### What this task involves
Starting from the line containing "Task: Click the Import data button", give again every line through the end of the entries, word for word. Pictures stay out of the copy.

### Material to process

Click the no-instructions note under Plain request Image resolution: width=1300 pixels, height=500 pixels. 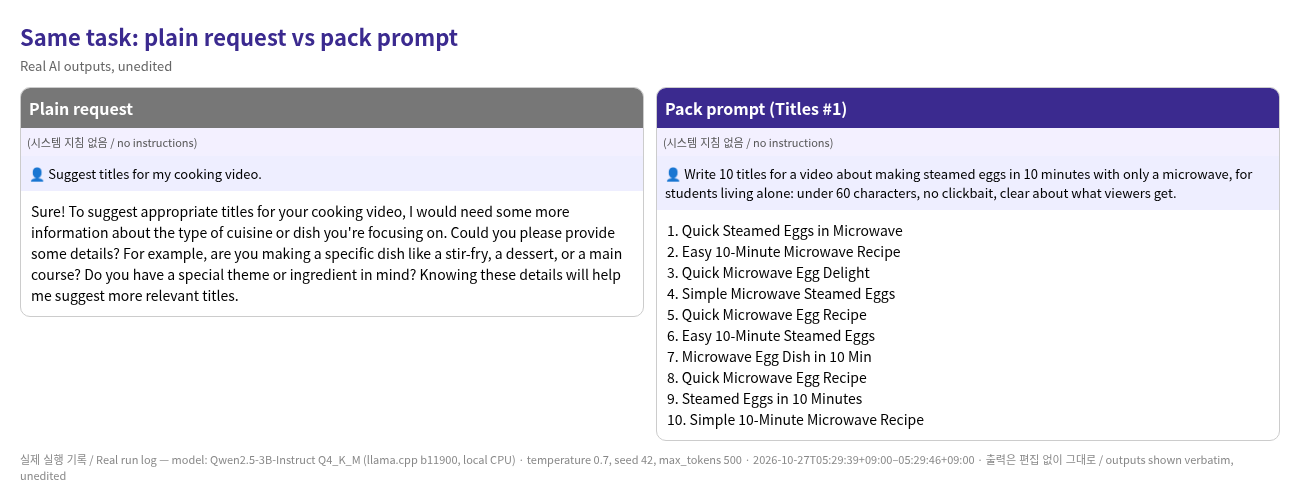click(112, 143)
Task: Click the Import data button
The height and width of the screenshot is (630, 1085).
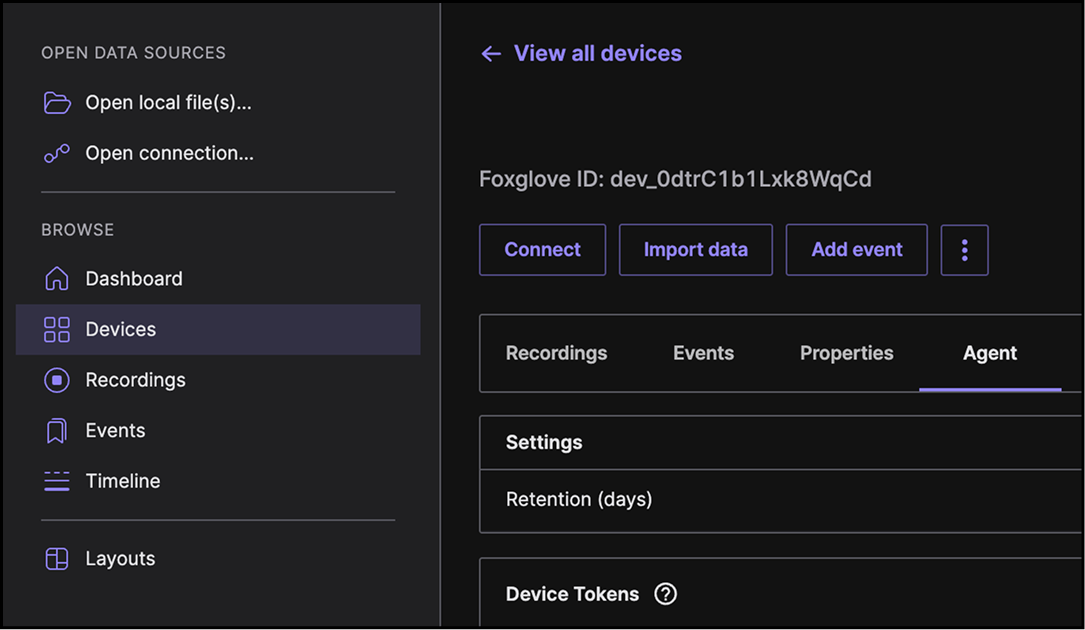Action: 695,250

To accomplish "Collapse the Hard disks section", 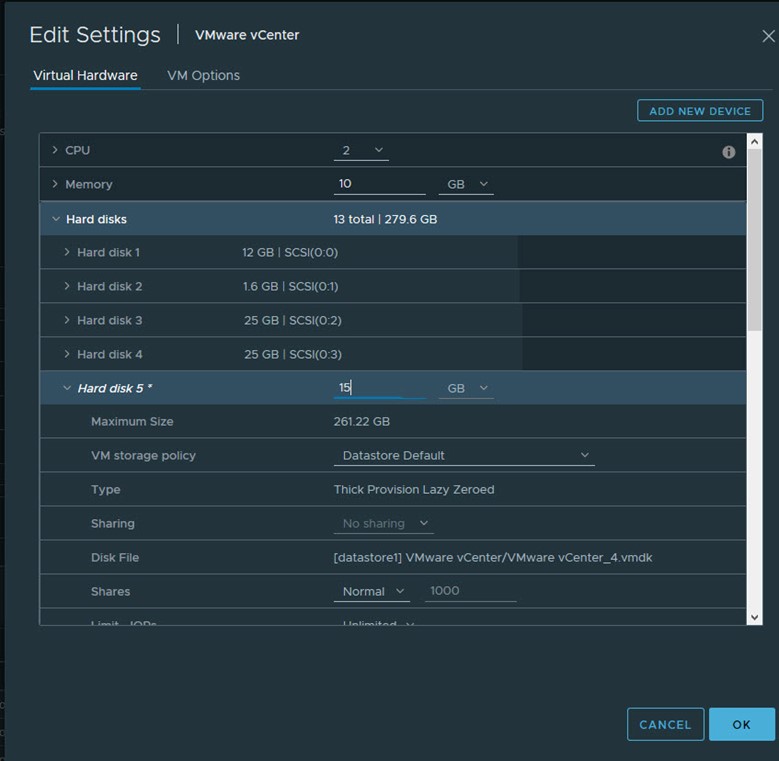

### Finished exercise
Task: Click the Import data button
The height and width of the screenshot is (630, 1085).
Action: 695,250

To accomplish "Collapse the Hard disks section", 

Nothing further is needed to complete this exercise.